PhD Thesis Defense - Archive

Non-uniformly Tiled Image Sensors with Built-in Image Compression Capability

Edwin Tan

Prof. Mark Bocko

Monday, August 16, 2010
10 a.m.

CSB 523

Abstract

We present a CMOS image sensor with non-uniform pixel placement that enables a highly efficient computation of the Discrete Cosine Transform, which is the most computationally demanding step of the image compression algorithm. This technique is based on the arithmetic Fourier Transform (AFT), which has been shown to be five times more computationally efficient than current Discrete Cosine Transform (DCT) computation methods. Background information on image sensor types, AFT and the modulation transfer function (MTF) is also introduced. We describe the design and test of the image sensor integrated circuit (IC) fabricated with TSMC 0.35um CMOS technology. The hardware and software components of the evaluation platform used for testing the sensor are also covered in detail. We explain how widely-accepted, industry-standard tools can be tailored to meet specific prototyping, testing and measurement goals.
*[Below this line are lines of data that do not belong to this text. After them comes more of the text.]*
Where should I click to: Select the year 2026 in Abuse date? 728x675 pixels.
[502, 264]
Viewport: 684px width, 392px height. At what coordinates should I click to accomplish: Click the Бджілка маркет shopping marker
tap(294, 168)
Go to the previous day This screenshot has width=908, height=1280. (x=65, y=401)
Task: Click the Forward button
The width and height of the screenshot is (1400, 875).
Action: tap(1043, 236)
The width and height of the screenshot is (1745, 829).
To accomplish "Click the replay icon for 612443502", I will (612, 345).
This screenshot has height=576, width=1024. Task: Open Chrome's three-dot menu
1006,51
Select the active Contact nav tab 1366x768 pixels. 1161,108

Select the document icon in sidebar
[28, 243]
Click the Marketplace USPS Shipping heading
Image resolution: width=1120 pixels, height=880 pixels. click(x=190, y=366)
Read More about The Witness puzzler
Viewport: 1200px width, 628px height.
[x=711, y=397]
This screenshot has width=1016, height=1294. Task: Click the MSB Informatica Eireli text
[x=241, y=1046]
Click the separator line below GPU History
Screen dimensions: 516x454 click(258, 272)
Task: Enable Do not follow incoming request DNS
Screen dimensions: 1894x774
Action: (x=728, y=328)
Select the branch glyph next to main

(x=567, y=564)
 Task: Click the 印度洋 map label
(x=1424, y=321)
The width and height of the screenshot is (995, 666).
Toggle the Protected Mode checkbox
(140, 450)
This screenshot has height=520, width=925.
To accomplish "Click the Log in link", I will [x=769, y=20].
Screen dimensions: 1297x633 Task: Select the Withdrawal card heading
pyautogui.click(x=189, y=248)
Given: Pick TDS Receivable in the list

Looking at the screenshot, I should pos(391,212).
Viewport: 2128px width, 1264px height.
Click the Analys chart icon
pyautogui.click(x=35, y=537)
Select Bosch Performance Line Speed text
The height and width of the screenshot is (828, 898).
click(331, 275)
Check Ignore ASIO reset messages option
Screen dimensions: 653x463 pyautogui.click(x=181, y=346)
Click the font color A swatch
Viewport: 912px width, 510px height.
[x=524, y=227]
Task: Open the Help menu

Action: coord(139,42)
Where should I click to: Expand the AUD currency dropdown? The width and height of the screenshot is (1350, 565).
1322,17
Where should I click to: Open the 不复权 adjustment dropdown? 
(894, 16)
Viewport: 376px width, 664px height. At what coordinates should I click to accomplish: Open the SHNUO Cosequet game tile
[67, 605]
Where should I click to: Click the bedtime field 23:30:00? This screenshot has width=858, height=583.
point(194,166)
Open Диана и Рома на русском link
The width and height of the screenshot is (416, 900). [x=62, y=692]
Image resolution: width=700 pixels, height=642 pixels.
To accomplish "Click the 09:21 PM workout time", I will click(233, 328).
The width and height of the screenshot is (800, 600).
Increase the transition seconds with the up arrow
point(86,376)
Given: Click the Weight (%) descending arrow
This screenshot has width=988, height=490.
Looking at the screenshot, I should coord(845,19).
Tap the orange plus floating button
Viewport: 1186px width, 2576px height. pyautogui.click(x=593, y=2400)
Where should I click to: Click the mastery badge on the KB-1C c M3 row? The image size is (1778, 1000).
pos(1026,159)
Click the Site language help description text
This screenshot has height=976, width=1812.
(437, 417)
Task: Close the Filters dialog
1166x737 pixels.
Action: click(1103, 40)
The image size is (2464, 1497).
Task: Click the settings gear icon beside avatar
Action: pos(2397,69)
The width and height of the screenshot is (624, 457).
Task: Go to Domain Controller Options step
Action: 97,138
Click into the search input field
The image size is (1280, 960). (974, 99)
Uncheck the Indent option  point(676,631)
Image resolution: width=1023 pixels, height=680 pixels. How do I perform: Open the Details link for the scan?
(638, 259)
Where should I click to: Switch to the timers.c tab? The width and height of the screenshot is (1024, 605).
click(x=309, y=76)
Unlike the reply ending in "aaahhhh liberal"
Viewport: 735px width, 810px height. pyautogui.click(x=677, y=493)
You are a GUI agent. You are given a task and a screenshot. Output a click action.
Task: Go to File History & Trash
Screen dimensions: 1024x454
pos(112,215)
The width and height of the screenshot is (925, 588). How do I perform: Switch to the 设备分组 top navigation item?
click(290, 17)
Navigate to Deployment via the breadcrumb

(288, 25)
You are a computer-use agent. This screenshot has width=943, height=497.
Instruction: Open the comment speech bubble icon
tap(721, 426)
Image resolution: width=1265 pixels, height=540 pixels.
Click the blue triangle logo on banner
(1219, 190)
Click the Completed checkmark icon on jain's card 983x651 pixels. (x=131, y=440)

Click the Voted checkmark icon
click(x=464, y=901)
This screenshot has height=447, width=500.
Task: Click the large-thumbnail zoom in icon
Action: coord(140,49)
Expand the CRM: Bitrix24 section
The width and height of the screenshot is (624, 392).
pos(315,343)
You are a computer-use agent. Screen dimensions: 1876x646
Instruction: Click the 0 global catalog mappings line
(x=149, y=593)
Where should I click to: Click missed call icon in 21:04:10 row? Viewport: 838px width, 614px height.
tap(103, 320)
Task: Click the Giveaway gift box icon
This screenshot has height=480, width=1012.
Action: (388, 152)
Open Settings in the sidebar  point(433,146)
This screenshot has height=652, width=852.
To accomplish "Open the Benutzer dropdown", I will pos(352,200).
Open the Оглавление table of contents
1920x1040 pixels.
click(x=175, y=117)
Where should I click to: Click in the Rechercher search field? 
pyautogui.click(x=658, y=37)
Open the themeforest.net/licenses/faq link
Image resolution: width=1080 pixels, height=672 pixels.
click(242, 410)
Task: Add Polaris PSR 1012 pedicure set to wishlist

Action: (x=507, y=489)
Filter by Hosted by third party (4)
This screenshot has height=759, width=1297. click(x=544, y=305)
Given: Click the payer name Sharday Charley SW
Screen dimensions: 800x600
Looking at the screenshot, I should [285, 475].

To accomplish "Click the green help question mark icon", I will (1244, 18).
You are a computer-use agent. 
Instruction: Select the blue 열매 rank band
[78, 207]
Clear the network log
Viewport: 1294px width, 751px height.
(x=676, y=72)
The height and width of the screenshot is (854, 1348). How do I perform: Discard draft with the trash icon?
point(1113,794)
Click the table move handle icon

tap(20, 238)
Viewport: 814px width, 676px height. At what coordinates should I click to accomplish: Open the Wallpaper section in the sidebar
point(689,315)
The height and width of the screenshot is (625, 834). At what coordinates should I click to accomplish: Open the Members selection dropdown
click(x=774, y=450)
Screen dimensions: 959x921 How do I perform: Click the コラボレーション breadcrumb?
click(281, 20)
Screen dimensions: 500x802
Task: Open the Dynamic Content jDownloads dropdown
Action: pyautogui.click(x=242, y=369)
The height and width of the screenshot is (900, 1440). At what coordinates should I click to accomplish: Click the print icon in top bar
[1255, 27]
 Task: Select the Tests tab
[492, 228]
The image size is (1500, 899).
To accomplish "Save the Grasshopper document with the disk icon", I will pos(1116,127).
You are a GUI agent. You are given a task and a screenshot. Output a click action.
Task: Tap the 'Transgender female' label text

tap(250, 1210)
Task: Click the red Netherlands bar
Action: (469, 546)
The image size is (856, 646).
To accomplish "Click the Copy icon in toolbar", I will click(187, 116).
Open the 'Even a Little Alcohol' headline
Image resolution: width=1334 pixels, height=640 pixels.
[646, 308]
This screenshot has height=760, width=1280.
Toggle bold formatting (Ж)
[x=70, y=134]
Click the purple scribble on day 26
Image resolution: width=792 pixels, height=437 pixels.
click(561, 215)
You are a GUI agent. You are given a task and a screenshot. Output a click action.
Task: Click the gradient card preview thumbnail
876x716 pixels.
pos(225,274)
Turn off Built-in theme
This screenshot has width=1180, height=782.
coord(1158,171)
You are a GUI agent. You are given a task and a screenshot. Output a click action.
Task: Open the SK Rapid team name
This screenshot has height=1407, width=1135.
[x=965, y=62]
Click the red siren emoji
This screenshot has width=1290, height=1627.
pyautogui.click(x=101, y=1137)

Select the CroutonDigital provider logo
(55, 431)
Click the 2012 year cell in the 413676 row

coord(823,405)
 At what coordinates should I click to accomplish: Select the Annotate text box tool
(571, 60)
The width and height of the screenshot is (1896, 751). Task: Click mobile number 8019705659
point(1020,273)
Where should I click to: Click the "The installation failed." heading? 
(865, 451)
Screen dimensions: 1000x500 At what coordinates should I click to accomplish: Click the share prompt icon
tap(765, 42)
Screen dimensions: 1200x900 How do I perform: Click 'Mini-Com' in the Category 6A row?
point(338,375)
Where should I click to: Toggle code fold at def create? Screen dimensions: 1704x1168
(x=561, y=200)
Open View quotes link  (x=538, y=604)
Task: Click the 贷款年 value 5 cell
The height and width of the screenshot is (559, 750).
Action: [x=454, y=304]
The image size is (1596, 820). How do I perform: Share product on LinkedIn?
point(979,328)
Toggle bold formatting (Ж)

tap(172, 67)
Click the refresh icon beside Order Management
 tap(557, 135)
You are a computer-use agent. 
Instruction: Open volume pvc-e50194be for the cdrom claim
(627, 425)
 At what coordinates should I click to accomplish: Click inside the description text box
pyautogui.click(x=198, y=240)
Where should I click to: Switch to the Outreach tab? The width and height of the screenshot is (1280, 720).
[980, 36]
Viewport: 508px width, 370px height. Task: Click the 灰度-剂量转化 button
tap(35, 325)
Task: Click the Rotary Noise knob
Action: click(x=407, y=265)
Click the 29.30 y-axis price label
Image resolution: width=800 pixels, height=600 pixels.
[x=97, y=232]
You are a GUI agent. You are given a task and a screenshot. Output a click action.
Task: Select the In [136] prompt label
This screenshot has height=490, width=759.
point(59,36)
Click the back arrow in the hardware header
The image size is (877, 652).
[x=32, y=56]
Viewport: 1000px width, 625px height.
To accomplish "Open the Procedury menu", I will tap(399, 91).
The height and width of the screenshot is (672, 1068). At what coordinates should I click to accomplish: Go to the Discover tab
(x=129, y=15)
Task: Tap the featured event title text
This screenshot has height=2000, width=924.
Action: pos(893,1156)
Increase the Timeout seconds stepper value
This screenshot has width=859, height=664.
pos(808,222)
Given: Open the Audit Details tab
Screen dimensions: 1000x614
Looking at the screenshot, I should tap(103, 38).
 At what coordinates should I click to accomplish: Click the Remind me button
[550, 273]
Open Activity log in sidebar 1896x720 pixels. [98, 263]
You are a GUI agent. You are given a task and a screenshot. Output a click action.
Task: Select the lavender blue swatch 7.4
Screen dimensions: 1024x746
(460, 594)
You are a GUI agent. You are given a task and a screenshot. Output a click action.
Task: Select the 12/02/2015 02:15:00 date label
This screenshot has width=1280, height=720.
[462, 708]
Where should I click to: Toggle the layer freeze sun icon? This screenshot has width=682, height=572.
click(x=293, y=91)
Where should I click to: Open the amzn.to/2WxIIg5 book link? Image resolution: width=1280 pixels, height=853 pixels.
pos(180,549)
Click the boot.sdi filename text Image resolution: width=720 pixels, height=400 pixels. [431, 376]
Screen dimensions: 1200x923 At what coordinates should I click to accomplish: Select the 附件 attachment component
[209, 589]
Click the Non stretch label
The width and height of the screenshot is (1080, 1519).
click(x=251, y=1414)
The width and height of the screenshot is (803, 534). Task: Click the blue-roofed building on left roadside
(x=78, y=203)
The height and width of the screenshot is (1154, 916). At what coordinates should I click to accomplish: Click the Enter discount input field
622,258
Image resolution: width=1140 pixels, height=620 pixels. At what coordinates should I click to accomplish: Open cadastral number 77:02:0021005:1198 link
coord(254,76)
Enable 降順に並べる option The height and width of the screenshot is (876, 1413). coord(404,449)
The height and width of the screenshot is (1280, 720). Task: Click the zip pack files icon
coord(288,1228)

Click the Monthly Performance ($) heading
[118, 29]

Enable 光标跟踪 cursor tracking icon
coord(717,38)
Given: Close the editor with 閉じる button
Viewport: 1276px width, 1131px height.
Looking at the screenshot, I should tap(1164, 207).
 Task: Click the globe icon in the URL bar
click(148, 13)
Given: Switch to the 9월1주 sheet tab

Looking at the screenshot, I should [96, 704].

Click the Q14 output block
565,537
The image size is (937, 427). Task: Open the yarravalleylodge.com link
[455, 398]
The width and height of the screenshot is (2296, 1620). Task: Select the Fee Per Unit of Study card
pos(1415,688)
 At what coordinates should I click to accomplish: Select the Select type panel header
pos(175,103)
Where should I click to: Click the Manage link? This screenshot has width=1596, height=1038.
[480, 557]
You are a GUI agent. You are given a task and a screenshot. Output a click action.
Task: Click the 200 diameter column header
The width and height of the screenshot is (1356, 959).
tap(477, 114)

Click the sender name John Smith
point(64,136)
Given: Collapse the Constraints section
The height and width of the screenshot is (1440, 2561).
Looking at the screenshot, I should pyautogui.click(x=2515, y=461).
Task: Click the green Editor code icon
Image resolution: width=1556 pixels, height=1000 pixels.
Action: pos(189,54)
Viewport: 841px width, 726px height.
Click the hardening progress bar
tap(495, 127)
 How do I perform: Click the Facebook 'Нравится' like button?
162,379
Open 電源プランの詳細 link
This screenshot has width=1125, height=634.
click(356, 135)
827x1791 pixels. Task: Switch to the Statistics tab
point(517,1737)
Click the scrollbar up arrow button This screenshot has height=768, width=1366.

We also show results from CAD simulations of the image sensor design as part of the design verification procedure. In essence, we document the process to turn an idea into a finished physical product, to design and develop supporting infrastructure to test, verify and characterize the realized device. The fabricated image sensor was also exposed to visible light and various images to observe and verify its operation and characteristics. This will also highlight different issues in the image signal processing chain of events. We then conducted and report qualitative and quantitative studies of the effect of noise on the 2D AFT algorithm.